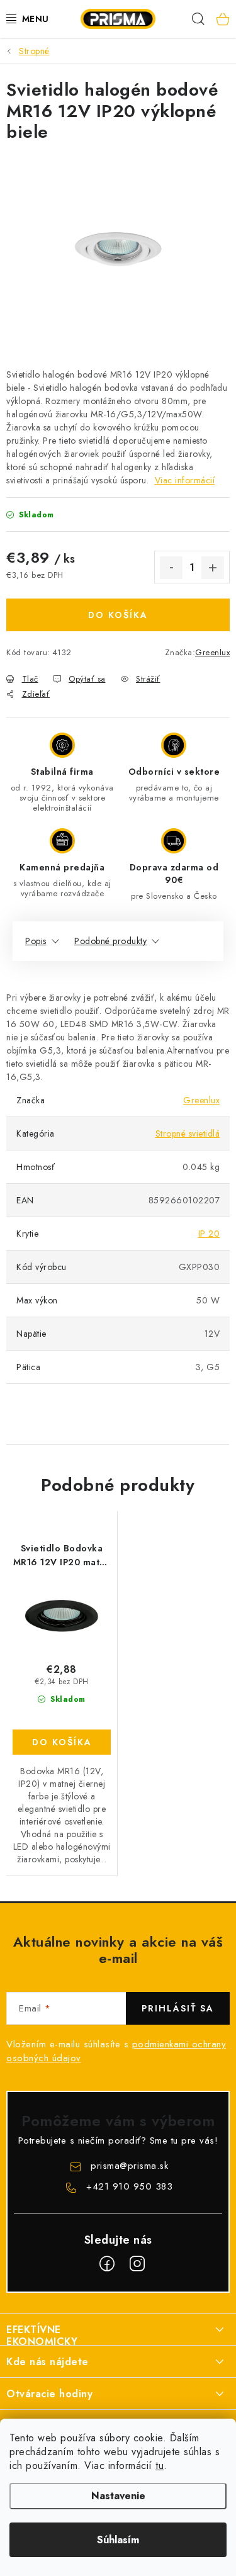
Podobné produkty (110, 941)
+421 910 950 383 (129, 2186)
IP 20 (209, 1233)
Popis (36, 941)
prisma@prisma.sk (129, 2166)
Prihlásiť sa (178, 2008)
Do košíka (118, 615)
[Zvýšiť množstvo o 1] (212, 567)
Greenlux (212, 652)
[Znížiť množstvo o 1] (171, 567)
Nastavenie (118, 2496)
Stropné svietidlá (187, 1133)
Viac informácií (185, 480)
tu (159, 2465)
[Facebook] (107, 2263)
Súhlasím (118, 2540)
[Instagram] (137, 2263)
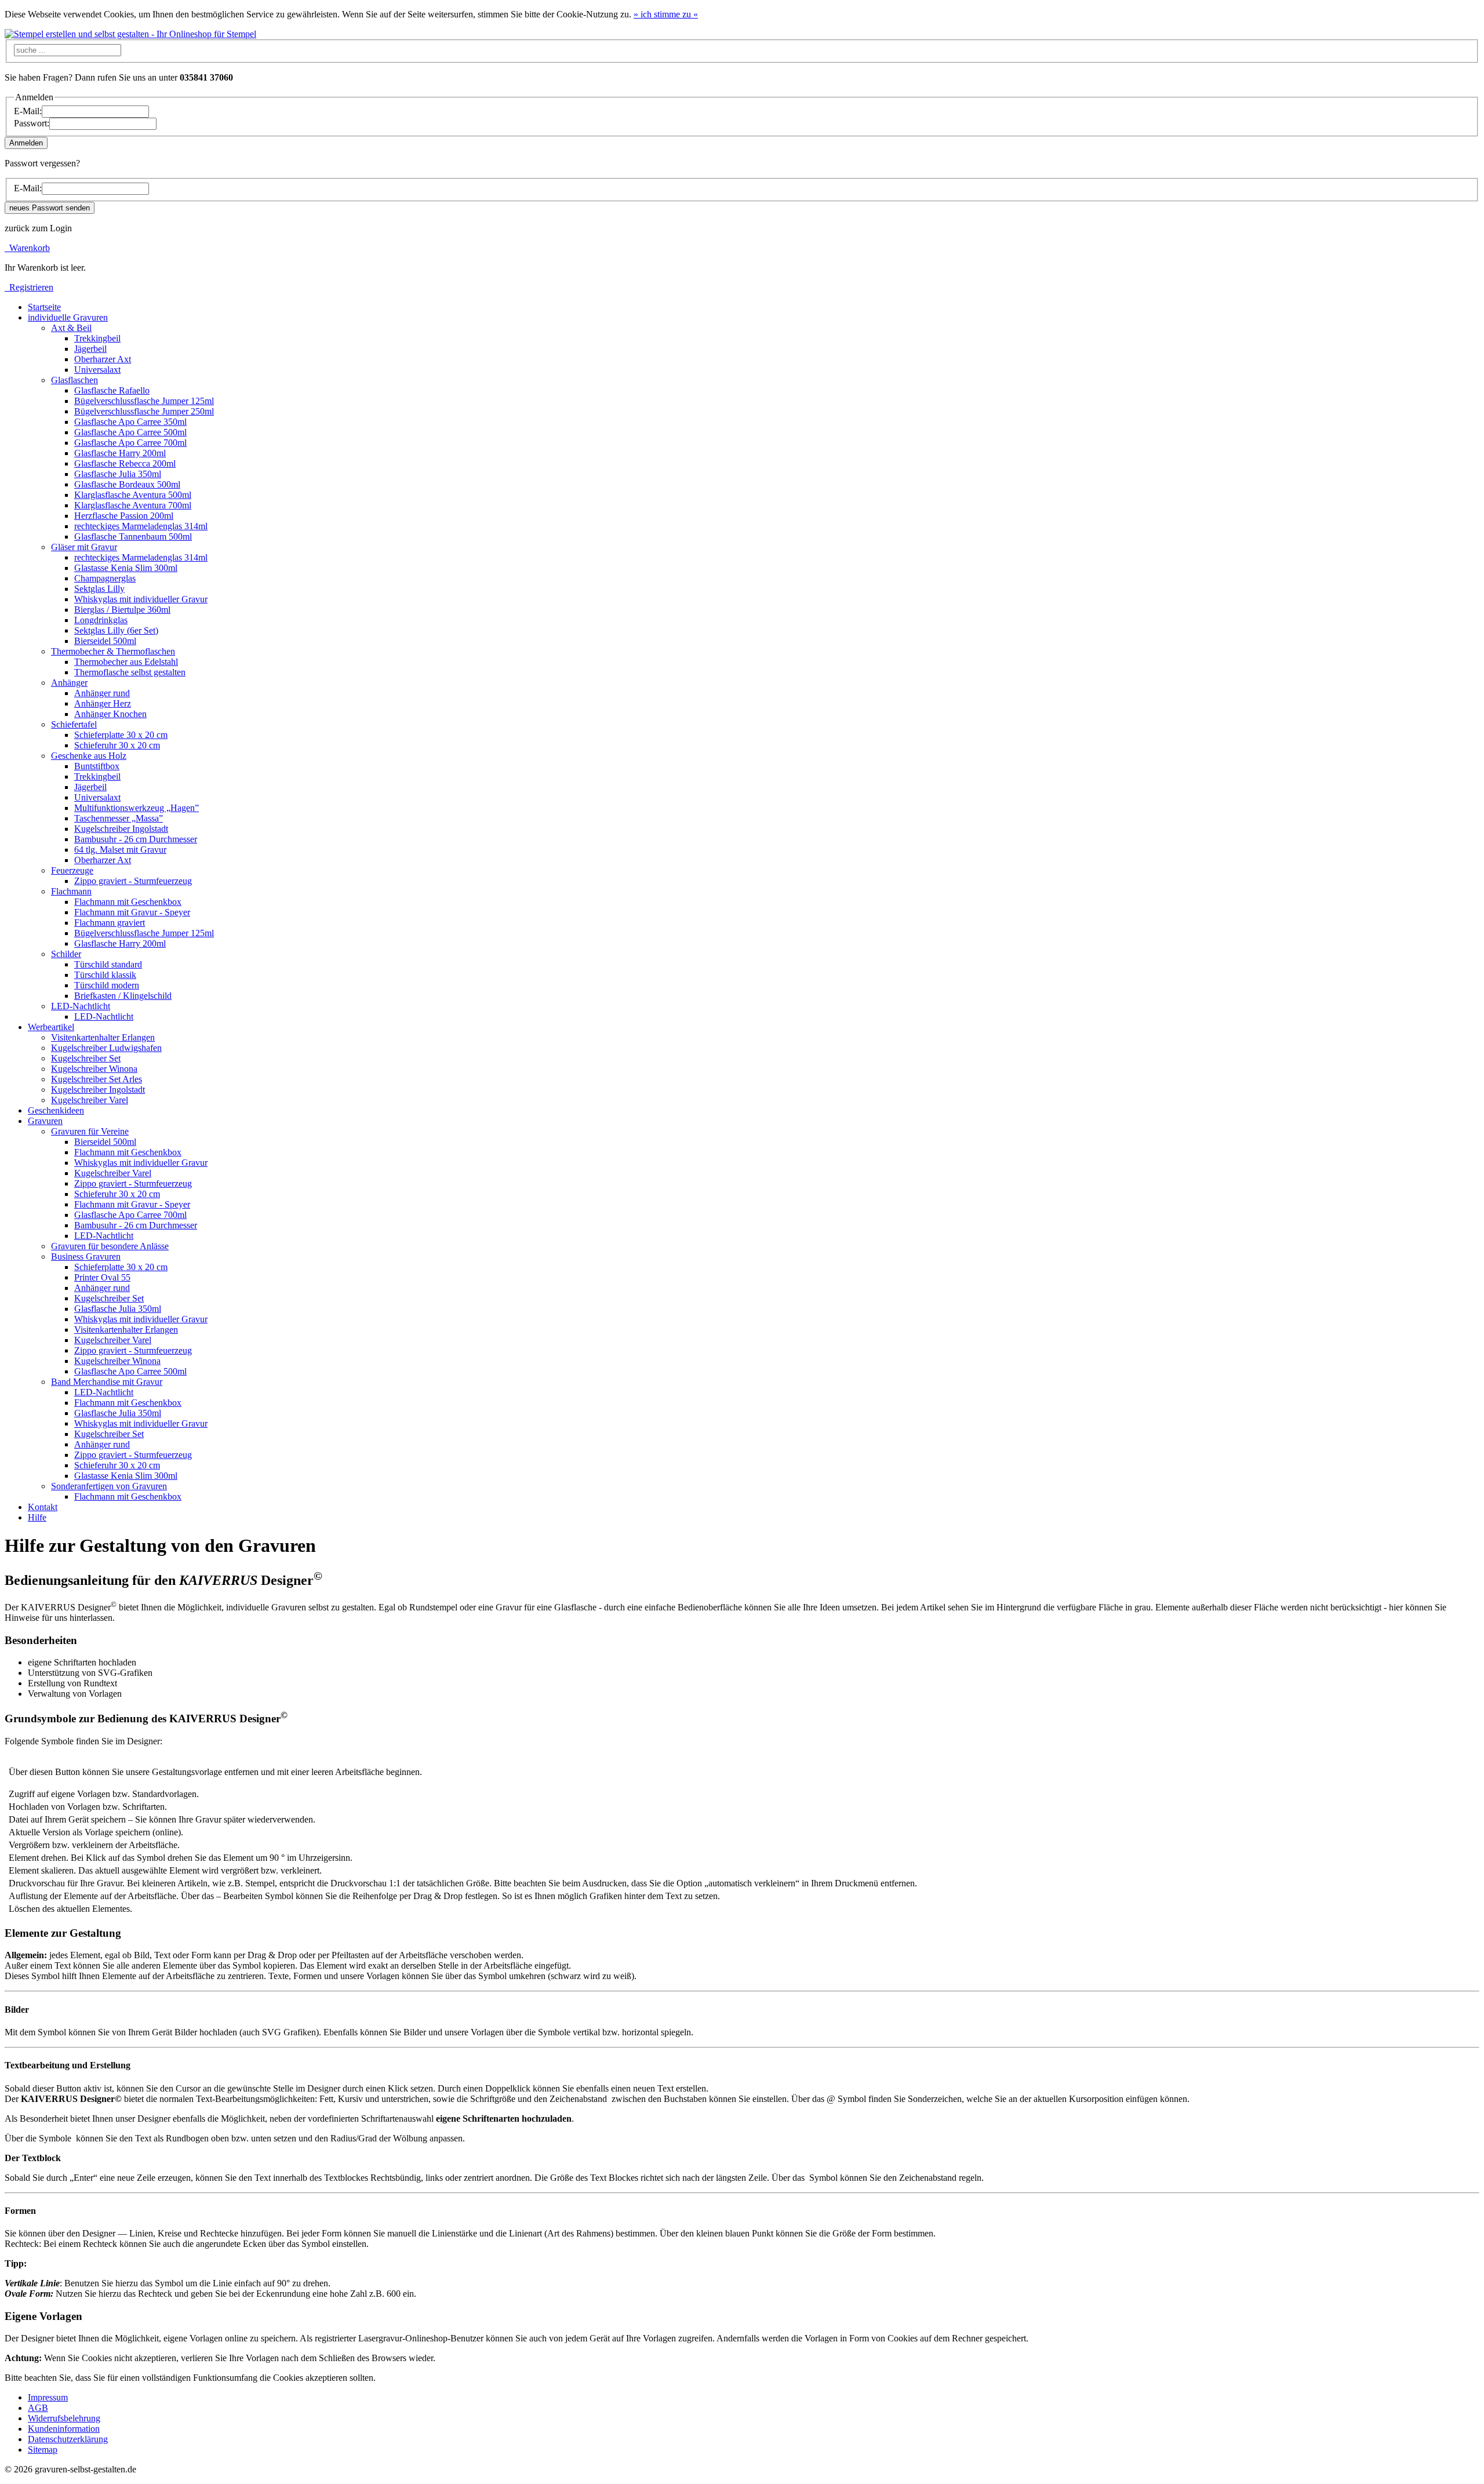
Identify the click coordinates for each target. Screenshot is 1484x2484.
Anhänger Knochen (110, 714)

-------

__Directions for this task__. Return each line of the data above that includes the word "množstvo".

__Solution for this exercise__.
[Zvýšiť množstvo o 1] (212, 567)
[Znížiť množstvo o 1] (171, 567)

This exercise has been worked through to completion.